** REQUIRED ACTIONS **
#1 Answer these from the piece on Elvis and country music:
(a) After his Grand Ole Opry performance, where does Elvis walk to?
(b) What does Ernest Tubb ask Elvis after listening to him?
(c) On what date is Elvis on stage in Hawaii?
#2 Carry on the piece about Elvis and the influence of country music from its last sentence.

** SOURCE TEXT **
━━━━

It’s around 11 o’clock in Nashville on the evening of Saturday, October 2nd, 1954; a callow 19-year-old from Tupelo, Mississippi has just played at the Grand Ole Opry for the first – and last – time. Deflated and demoralised by the country faithful’s flat response to his performance, he walks down the block to the Ernest Tubb Record Shop, where he’s scheduled to play the famous Midnight Jamboree that same night.
On meeting Tubb for the first time, he pours out his heart to the older man about how he loves country music but keeps being told that if he wants to make money, he has to sing the other kind - the weird kind - of music that he’s essentially just invented.
Tubb listens attentively and then asks the singer if he has, in fact, got any money.
“No sir”, comes the response.
“Well, Elvis, you just go ahead and do what they tell you. Make your money. Then you can do what you want to do”.
Almost 20 years later, on January 14th, 1973, Elvis is on stage in Hawaii in front of a vast global television audience numbering in the hundreds of millions. He grins, wipes the sweat from his face and says, “I’d like to sing a (Hank Williams) song that’s probably the saddest song I’ve ever heard. It goes like this…”
Hear that lonesome whippoorwill
He sounds too blue to fly
The midnight train is whining low
I’m so lonesome I could cry
The story of Elvis Presley is, of course, one of the greatest in popular culture history, if not the greatest. We never tire of hearing it over and over again, from this angle or that. One of its strengths is its openness; its ability to accommodate almost anything you care to hang on it. Long ago it became codified as myth and, as with all myths, you can make of it what you will. My Elvis story is different from your Elvis story, which is different from Sam Phillips’ Elvis story and even – in fact especially – from Elvis’ interior version of his own life.
They mean different things and they move in different ways, yet somehow, they’re all true - even when they’re not. Examining the influence of country music on Elvis is something we can easily explore, so step inside why don’t you?

━━━━

Source records
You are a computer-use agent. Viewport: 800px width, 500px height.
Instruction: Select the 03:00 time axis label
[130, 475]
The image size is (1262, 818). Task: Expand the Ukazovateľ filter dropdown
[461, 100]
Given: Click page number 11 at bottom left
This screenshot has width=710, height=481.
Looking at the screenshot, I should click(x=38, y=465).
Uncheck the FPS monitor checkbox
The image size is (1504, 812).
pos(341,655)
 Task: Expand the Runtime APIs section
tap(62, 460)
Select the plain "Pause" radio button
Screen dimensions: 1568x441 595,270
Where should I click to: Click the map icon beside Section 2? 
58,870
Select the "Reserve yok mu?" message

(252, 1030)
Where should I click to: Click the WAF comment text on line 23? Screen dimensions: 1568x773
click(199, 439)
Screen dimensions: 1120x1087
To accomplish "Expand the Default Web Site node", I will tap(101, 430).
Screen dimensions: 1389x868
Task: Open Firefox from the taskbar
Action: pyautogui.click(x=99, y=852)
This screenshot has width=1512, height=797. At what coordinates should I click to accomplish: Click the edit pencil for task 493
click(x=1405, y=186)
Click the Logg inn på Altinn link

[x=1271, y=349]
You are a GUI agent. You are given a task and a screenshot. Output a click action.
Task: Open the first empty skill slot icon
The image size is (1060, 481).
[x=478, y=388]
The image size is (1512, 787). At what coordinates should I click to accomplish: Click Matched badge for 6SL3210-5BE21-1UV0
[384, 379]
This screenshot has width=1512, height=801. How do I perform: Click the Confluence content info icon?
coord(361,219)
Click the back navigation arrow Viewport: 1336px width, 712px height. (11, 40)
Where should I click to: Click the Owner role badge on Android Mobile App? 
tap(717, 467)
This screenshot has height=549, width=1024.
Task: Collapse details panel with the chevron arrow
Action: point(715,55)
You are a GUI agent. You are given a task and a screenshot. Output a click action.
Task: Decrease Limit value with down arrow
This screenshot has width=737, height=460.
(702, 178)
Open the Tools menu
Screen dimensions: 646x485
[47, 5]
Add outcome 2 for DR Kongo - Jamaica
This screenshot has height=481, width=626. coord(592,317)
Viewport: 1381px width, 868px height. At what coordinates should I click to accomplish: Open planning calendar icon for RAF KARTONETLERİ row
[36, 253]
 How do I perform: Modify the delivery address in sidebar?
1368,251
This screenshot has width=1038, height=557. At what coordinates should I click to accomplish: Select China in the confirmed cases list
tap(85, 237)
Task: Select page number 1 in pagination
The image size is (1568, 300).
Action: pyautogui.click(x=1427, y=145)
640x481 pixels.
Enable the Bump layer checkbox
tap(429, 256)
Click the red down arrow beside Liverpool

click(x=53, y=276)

━━━━

** ANSWERS FOR THE TASKS **
#1
(a) The Ernest Tubb Record Shop, down the block.
(b) Whether he has, in fact, got any money.
(c) January 14th, 1973.

#2
If you’re so minded, you can easily find the picture of an 11 or 12-year-old Elvis dressed as a cowboy, posing in front of a backdrop at the Mississippi-Alabama Fair and Dairy Show, held annually in his hometown of Tupelo. His dark hooded eyes peer out from an expressionless face, framed by a black hat and a Western scarf, one hand gripping the prop revolver holstered on the elaborate gun belt he wears across a pair of chaps.
What’s he thinking about? Does this shy, secretive boy see himself as a cowboy in the mould of his movie star heroes, or is he, even at this point, daring to dream that music might be his future?
It’s impossible to tell, but what’s certainly true is that it was at this same fair in 1945 that Elvis, then just 10-years-old, first sang in front of an audience of strangers, performing country star Red Foley’s ‘Old Shep’ in the talent contest. He came 5th, encouraged to enter by his teacher after he had sung the same song at school assembly a few weeks earlier. Four months later Elvis got his first guitar for his 11th birthday. The stage was set.
Elvis had grown up with country music. His whole family would routinely gather around the radio on Saturday nights to listen to the Grand Ole Opry, and Tupelo was where he made his first tentative steps toward it as a career. His friend James Ausborn had an older brother who performed under the name of Mississippi Slim, and Slim – when he wasn’t touring with Tex Ritter or appearing on the Opry himself – was the hillbilly star of the local radio station WELO. Elvis persuaded James to make the introductions, and most weekends the two boys would go to watch Slim’s show being broadcast. If he was lucky, Slim would teach Elvis a few chords on the guitar or let him sing a little.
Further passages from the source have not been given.